## begin EXTRACTED MATERIAL

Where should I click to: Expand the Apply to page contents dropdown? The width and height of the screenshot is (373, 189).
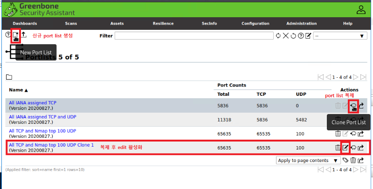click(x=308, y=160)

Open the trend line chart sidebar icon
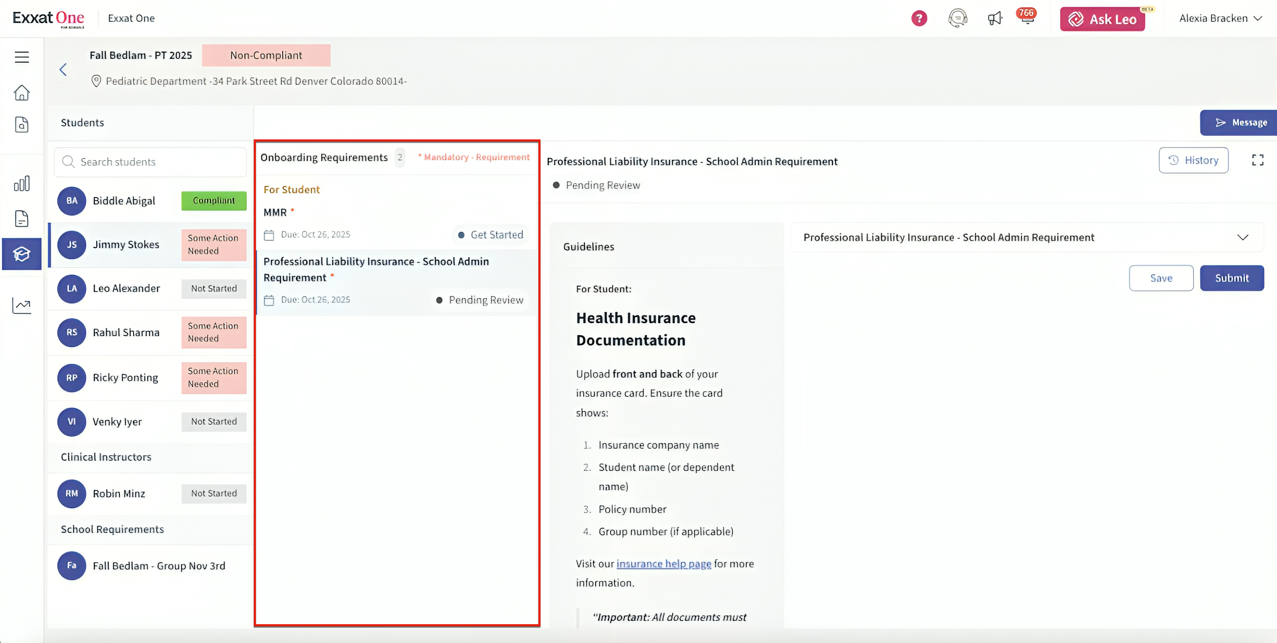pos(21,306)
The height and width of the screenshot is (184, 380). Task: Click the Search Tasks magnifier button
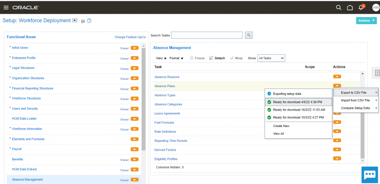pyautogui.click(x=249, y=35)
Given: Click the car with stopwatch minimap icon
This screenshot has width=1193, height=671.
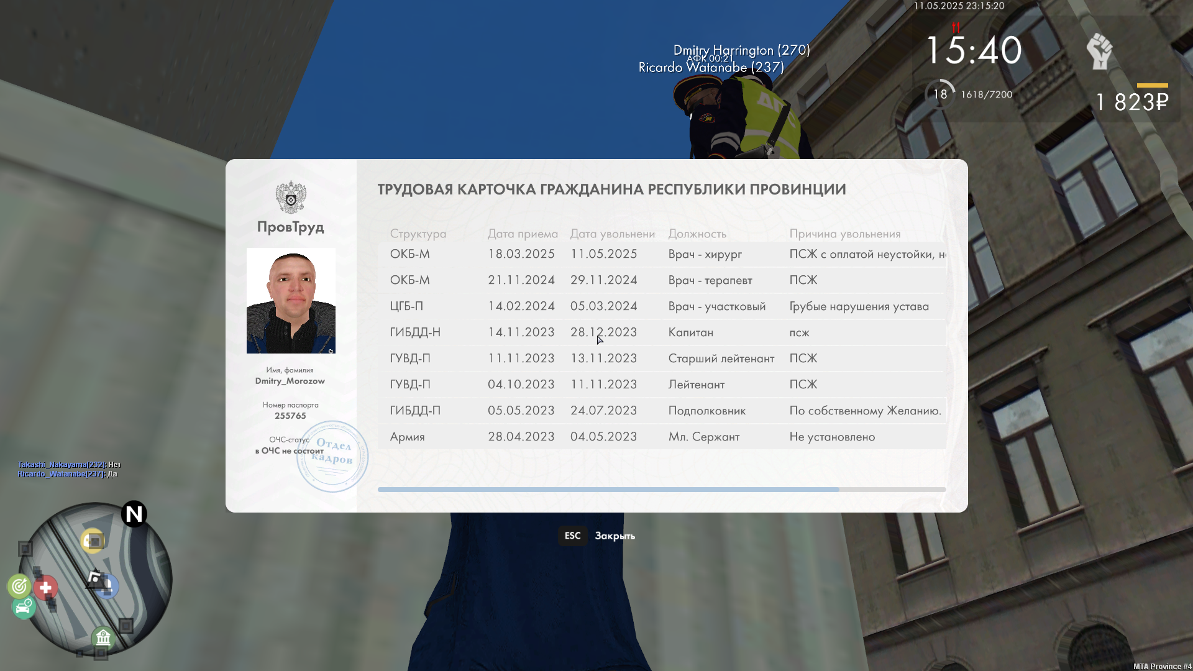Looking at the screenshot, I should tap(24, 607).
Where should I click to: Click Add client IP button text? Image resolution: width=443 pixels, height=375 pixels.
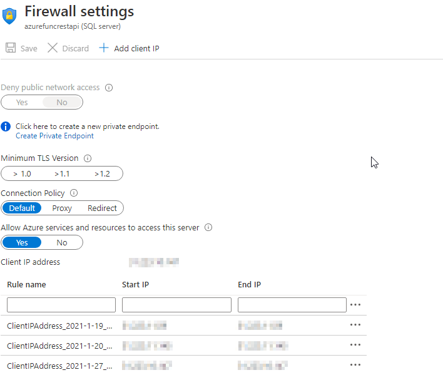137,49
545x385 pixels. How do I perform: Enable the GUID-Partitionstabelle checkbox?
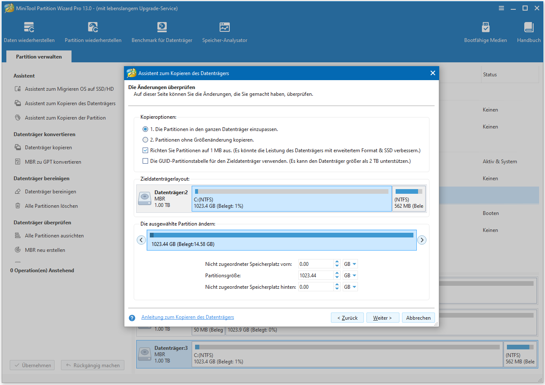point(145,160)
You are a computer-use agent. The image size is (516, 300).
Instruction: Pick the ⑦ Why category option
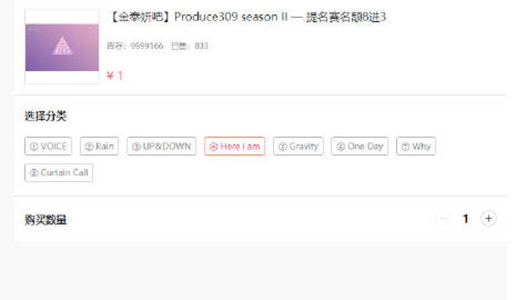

## end EXTRACTED MATERIAL

**WORK TO COMPLETE**. Pull out each line of the records above that contains the word "Where", copying each such line in full.

**RESULT FOR THIS EXERCISE**.
Where should I click to: Expand the Apply to page contents dropdown? The width and height of the screenshot is (373, 189).
Where should I click to: Click Add client IP button text? Image resolution: width=443 pixels, height=375 pixels.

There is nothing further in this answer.